--- Task inputs Enclosed Below ---

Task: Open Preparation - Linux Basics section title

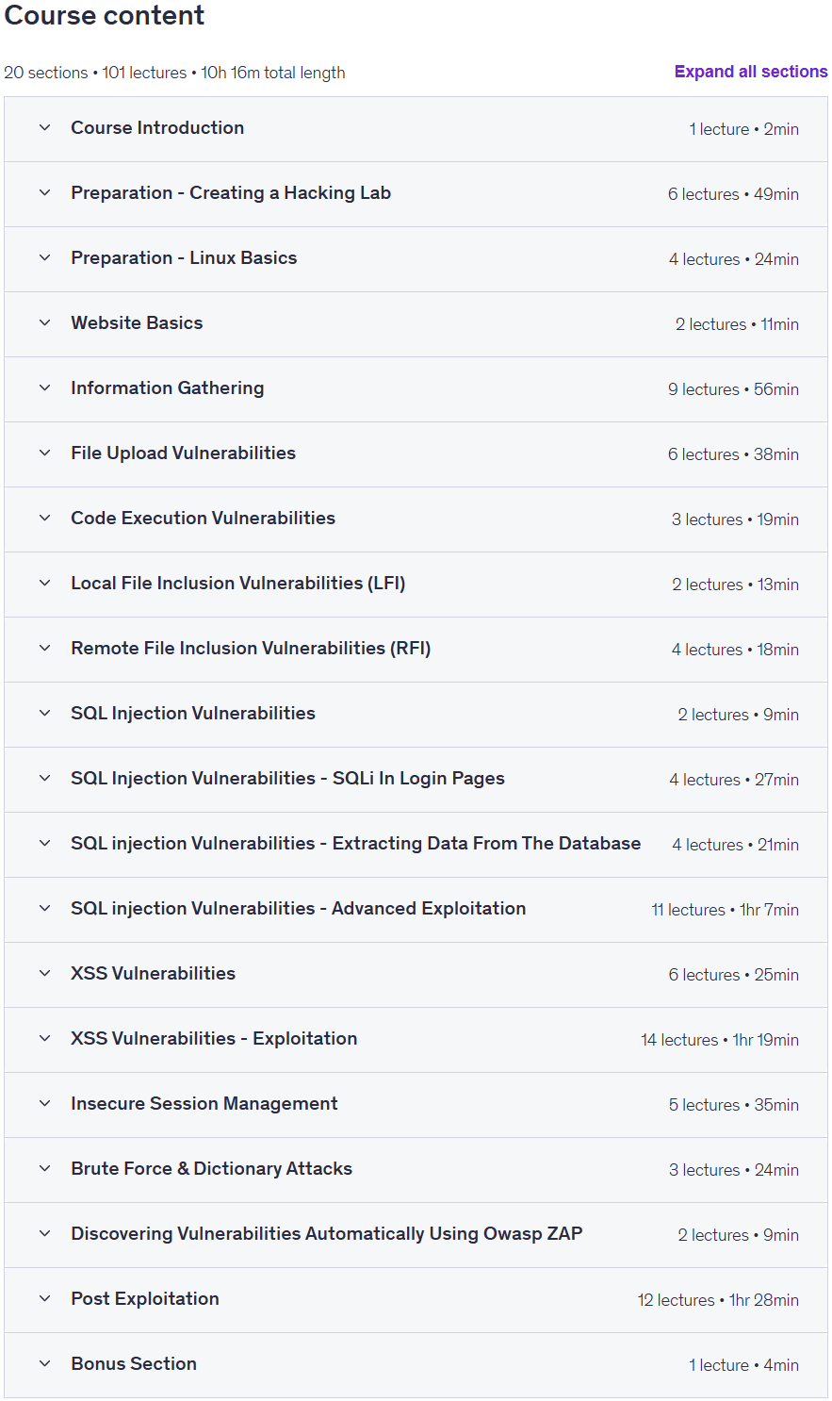Action: point(184,257)
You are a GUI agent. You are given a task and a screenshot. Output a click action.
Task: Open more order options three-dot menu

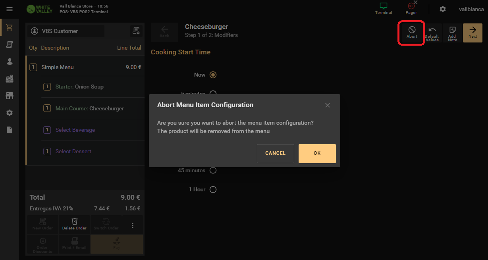click(133, 225)
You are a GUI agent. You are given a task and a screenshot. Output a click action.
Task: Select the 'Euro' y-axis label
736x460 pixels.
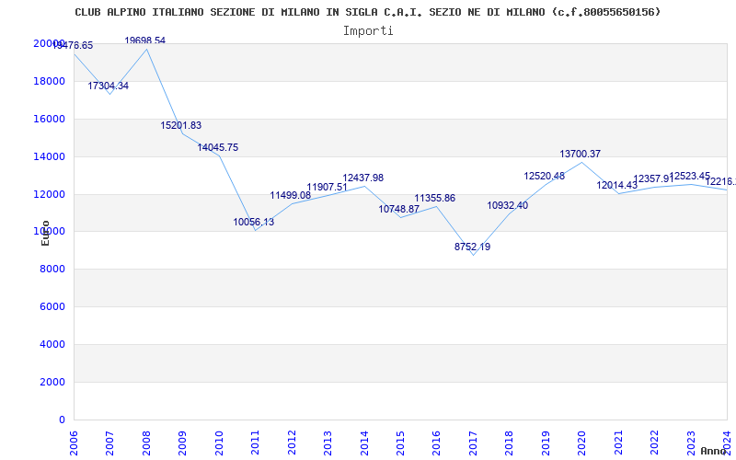pos(45,233)
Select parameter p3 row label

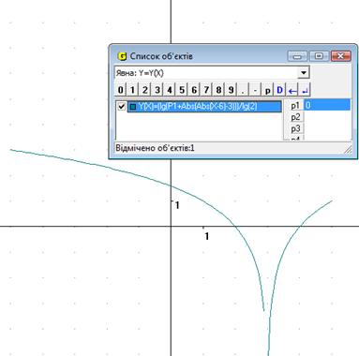tap(295, 128)
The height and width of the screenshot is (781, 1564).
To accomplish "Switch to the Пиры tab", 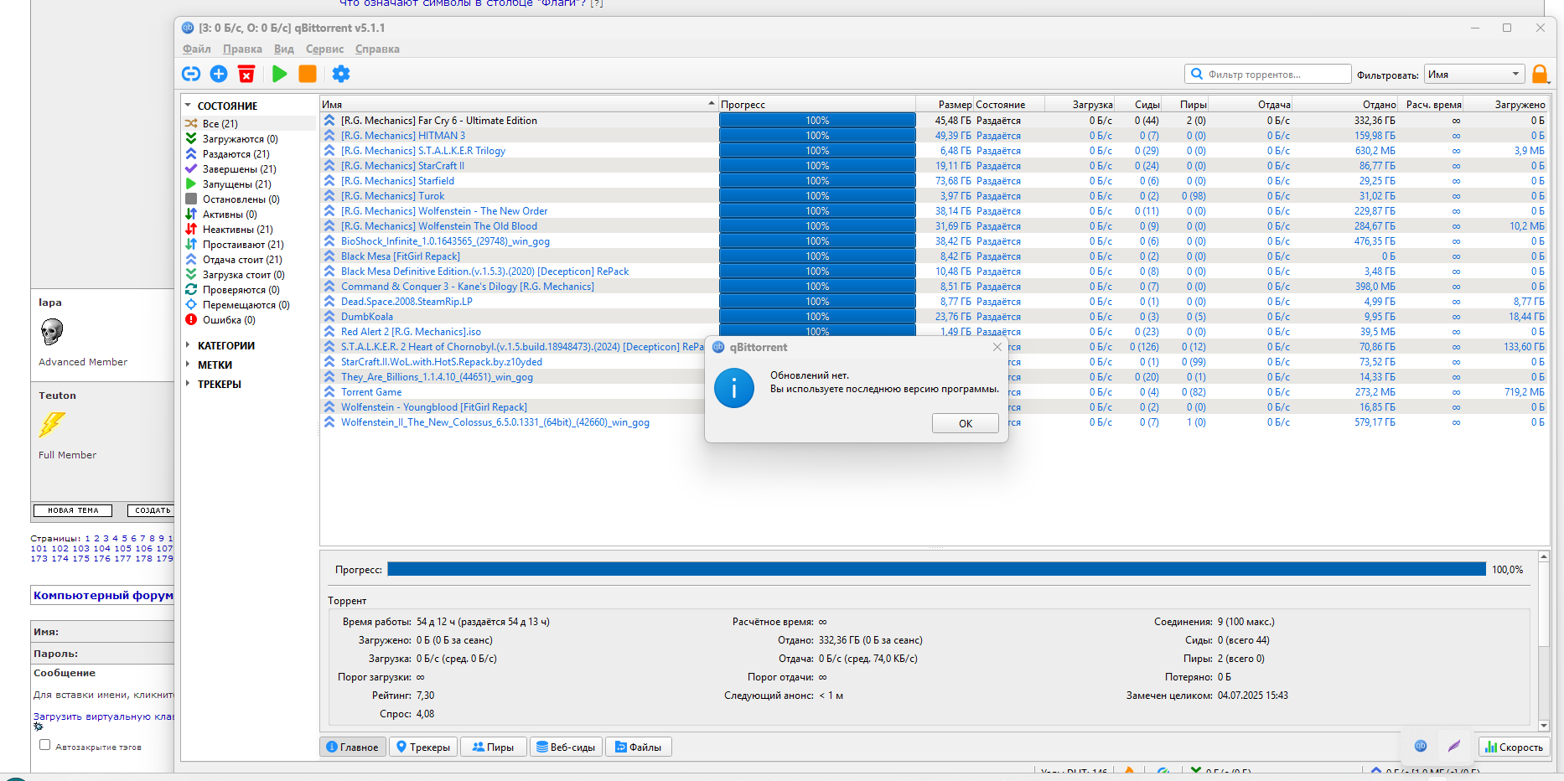I will click(493, 747).
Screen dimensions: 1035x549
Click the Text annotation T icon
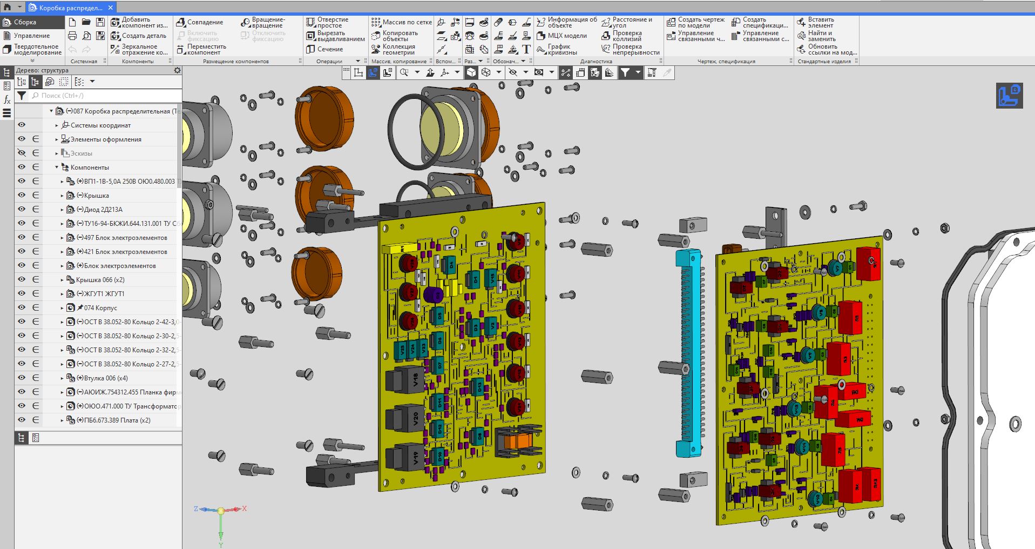(526, 50)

--- End of Enclosed Task inputs ---

Final stretch of the data: repeat exactly each line from the one containing "Screen dimensions: 1035x549" through the last, and omit all pictures.

Screen dimensions: 1035x549
Click the Text annotation T icon
(526, 50)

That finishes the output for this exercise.